A sua voz soou como trombetas de guerra misturadas ao canto de um funeral:
— O tempo dos deuses chegou ao fim. Vossos tronos se quebrarão, vossas coroas se desfarão em pó. A eternidade vos será tomada, e todos conhecereis a mortalidade.
O ser encapuzado ergueu a mão, tentando sufocar sua presença, mas a luz dela se expandiu ainda mais, envolvendo o campo devastado.
— Mas haverá esperança. — Continuou. — De entre os homens nascerá um que terá o poder de decidir o destino: salvar ou destruir. Tudo dependerá de sua escolha. Sua chegada será marcada pelo sangue e pela dor, mas em suas mãos repousará o futuro de todos os seres vivos.

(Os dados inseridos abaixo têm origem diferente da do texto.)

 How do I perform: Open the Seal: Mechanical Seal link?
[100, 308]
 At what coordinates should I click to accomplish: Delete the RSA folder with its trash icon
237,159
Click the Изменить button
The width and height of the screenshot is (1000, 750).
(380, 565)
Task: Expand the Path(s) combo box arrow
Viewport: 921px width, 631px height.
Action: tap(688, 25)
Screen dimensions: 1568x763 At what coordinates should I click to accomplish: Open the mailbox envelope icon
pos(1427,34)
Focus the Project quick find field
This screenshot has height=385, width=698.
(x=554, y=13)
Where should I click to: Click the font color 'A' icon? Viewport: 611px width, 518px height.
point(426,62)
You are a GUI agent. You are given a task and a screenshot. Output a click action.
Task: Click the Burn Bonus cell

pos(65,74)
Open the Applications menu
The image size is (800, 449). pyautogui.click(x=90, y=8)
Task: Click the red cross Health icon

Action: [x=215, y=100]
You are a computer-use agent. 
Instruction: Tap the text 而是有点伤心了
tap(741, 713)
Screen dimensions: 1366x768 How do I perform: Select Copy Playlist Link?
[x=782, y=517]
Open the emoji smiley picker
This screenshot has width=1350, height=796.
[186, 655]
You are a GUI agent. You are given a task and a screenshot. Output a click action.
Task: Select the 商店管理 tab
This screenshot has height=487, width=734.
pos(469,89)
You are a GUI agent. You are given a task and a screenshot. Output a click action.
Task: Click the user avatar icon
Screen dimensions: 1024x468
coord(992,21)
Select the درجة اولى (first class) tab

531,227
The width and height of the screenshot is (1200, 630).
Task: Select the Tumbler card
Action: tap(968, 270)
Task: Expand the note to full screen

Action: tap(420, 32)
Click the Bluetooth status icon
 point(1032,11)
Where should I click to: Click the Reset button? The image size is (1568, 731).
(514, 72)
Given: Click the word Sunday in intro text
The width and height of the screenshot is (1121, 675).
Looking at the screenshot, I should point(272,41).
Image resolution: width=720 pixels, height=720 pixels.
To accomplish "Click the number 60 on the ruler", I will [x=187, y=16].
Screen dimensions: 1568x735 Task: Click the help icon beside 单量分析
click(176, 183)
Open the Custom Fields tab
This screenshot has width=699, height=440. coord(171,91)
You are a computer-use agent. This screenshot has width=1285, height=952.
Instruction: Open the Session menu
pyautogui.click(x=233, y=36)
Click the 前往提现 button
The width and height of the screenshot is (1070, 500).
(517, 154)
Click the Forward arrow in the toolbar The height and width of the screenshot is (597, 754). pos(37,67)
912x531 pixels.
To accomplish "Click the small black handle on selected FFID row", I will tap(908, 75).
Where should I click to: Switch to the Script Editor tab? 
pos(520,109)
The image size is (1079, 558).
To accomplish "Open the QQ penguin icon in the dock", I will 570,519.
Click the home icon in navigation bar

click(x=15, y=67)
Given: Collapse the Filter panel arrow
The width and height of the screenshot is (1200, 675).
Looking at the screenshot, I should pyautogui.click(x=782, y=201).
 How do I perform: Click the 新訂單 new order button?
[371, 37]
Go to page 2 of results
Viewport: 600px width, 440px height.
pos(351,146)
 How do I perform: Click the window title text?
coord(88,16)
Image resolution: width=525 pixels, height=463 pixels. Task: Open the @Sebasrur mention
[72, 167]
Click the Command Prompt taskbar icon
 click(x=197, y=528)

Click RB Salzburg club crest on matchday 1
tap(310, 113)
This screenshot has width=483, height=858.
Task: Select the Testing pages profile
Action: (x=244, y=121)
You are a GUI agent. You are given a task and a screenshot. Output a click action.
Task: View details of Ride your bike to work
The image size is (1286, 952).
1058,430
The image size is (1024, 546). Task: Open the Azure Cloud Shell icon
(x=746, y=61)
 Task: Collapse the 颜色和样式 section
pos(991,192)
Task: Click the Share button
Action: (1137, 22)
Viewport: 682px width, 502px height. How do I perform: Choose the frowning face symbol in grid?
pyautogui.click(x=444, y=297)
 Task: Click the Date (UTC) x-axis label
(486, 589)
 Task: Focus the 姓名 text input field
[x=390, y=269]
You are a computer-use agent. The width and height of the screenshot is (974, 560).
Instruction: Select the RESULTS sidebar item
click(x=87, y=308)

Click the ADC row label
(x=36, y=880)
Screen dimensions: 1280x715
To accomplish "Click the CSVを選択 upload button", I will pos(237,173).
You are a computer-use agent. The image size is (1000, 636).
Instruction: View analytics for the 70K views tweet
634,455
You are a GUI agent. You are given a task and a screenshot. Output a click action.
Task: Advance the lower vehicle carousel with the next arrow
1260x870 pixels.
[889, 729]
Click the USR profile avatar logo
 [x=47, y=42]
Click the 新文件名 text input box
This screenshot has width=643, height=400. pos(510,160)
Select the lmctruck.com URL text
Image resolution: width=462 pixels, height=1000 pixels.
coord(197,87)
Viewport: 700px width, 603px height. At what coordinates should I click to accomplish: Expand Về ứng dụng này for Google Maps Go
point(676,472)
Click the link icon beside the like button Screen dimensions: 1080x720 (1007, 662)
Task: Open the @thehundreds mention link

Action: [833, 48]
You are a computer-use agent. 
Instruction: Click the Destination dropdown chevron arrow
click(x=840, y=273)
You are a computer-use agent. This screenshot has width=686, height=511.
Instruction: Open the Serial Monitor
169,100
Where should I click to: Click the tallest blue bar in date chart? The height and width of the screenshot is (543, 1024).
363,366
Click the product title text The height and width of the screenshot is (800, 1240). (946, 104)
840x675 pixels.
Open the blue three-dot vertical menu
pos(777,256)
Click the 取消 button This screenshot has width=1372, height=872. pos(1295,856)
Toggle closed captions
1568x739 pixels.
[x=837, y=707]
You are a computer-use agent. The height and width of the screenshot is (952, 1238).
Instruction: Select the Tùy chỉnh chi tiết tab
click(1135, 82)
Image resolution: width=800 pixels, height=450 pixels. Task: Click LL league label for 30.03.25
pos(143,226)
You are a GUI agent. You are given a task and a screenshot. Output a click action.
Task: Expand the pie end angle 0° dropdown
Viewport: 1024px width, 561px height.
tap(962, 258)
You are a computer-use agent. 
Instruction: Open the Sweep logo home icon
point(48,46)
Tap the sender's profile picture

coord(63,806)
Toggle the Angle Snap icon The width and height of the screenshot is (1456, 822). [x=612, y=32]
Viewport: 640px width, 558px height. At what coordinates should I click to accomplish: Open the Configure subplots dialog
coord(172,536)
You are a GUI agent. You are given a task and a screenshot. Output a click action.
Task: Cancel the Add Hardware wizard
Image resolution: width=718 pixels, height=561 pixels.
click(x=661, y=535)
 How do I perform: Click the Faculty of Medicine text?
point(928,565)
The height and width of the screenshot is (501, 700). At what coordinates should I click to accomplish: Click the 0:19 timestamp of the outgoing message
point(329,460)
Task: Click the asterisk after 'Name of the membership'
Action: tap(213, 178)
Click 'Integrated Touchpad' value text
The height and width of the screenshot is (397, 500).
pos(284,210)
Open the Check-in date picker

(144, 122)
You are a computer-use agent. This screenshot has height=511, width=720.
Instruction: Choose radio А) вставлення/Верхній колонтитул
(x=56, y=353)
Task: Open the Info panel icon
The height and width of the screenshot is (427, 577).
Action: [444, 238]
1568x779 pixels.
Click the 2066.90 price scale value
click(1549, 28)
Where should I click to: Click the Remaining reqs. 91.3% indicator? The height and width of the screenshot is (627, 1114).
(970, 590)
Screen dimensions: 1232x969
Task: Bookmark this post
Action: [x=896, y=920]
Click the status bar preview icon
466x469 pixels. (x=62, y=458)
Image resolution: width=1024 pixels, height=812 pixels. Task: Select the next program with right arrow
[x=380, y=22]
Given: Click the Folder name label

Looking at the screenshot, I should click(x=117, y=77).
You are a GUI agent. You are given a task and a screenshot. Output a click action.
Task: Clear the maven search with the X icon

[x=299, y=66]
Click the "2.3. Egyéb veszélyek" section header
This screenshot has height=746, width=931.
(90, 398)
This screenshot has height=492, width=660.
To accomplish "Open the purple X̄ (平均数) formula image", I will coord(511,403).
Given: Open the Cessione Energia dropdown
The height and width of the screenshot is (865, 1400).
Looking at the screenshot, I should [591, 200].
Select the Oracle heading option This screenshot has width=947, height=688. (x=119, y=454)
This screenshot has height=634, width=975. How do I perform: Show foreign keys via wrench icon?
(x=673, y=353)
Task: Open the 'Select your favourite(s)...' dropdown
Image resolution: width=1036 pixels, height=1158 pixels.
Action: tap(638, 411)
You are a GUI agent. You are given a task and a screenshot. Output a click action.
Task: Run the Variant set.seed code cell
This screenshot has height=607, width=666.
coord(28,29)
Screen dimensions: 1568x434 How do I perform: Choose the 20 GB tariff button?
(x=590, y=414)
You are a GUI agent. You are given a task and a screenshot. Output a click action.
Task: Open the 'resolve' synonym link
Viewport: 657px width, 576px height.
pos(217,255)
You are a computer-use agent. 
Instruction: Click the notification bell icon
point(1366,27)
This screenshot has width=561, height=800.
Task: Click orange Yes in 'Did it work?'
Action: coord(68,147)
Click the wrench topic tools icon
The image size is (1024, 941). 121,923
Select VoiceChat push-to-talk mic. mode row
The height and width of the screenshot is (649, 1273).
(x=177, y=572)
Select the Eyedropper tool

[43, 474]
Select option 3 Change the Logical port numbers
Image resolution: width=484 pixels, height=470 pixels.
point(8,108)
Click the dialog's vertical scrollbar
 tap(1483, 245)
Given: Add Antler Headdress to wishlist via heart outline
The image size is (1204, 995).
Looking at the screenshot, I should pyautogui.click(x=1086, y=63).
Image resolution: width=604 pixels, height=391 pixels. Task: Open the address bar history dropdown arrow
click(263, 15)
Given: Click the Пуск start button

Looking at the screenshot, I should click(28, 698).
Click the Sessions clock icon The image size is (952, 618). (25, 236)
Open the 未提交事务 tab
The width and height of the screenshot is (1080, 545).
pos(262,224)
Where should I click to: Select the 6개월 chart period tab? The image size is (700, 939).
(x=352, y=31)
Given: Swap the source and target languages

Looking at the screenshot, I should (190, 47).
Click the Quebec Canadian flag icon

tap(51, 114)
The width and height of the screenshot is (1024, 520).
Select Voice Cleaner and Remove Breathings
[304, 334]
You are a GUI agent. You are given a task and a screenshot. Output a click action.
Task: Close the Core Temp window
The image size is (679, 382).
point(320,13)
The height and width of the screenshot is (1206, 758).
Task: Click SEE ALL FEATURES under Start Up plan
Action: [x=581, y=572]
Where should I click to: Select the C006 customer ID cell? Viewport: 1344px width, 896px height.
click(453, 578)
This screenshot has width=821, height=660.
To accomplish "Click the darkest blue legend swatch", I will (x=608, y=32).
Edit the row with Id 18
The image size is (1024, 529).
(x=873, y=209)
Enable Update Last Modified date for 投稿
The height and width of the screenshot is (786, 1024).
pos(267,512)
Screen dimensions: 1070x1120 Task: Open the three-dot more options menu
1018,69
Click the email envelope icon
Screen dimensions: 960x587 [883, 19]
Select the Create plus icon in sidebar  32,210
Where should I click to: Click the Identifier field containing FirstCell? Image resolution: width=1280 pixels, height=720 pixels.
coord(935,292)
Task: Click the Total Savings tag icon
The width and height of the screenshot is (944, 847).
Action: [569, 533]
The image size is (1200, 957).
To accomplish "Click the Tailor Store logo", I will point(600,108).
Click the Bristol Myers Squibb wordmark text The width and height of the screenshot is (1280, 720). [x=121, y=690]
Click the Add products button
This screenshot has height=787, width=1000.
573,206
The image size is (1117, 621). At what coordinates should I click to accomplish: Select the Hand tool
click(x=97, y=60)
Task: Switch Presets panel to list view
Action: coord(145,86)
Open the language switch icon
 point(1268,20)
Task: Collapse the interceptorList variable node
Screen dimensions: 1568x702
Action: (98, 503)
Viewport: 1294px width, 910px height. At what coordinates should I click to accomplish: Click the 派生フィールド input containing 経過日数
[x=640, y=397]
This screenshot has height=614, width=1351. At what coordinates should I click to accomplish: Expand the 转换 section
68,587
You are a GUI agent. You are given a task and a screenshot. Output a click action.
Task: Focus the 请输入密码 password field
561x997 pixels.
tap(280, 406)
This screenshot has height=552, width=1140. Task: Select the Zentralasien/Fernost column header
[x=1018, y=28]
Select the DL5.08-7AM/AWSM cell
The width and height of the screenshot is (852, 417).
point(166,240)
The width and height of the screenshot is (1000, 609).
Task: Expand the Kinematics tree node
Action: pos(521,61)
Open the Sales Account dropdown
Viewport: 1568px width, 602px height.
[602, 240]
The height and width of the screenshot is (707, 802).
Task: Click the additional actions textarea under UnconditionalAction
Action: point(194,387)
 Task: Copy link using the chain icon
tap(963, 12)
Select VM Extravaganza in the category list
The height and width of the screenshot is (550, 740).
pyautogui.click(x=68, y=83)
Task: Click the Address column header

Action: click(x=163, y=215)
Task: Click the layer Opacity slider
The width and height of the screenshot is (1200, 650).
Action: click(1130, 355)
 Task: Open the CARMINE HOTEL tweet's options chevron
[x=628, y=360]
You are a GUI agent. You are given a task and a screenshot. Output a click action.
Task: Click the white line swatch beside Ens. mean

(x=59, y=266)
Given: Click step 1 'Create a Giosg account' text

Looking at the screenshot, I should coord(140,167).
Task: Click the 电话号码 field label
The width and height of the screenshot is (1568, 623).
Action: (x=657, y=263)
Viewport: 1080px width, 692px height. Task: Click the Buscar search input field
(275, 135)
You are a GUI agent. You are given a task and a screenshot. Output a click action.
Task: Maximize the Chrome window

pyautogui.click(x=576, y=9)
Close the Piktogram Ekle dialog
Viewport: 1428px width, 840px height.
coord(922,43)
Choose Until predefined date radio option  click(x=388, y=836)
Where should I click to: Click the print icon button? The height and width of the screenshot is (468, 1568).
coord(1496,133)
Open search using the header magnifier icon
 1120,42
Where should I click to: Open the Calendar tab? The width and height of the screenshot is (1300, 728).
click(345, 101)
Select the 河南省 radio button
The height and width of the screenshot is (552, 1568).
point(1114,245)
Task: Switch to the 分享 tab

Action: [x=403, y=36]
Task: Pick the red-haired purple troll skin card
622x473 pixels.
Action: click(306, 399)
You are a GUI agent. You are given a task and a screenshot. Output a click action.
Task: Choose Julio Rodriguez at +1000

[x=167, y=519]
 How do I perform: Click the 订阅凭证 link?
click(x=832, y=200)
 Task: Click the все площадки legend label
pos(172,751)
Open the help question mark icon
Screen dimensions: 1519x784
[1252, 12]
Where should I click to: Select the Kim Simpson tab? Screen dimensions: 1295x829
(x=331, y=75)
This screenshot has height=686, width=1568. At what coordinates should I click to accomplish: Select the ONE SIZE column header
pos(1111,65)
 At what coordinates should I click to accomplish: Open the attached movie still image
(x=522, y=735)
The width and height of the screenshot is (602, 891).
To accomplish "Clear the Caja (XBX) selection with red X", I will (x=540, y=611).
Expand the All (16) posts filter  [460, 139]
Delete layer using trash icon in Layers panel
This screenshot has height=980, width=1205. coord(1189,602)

O clarão tremeu, e sua voz tornou-se ainda mais solene:
— Esse humano virá dentro de dois mil anos. Até lá, o mundo dos homens permanecerá sem a interferência divina. Que a humanidade caminhe por si mesma, até que o tempo esteja maduro para o julgamento final.
As palavras ressoaram pelo mundo como se fossem gravadas no próprio tecido da realidade. Os humanos que ainda estavam ajoelhados ergueram os rostos, confusos, como se pela primeira vez em muito tempo tivessem permitido a si mesmos acreditar novamente na bondade.
O deus anônimo, com os pulmões já falhando, fitou aquela figura luminosa. Para ele, não era uma guerreira, mas um sinal de que o futuro ainda podia ser redimido. E, no instante em que seus olhos se fecharam, sua última pergunta ecoou dentro da própria alma: haveria um lugar até mesmo para um deus após a morte?
O brilho da guerreira se intensificou, sua voz cresceu e a escuridão ao redor do encapuzado se fragmentou em fúria. O chão tremeu, o céu se rasgou, e o ser que se autoproclamara Deus foi lançado para fora daquele mundo, banido em meio a um grito que fez tremer a criação.
A luz cessou. O corpo da mensageira tombou logo depois, trespassado pelos servos do inimigo.
E, no silêncio que restou, os portais se fecharam para sempre.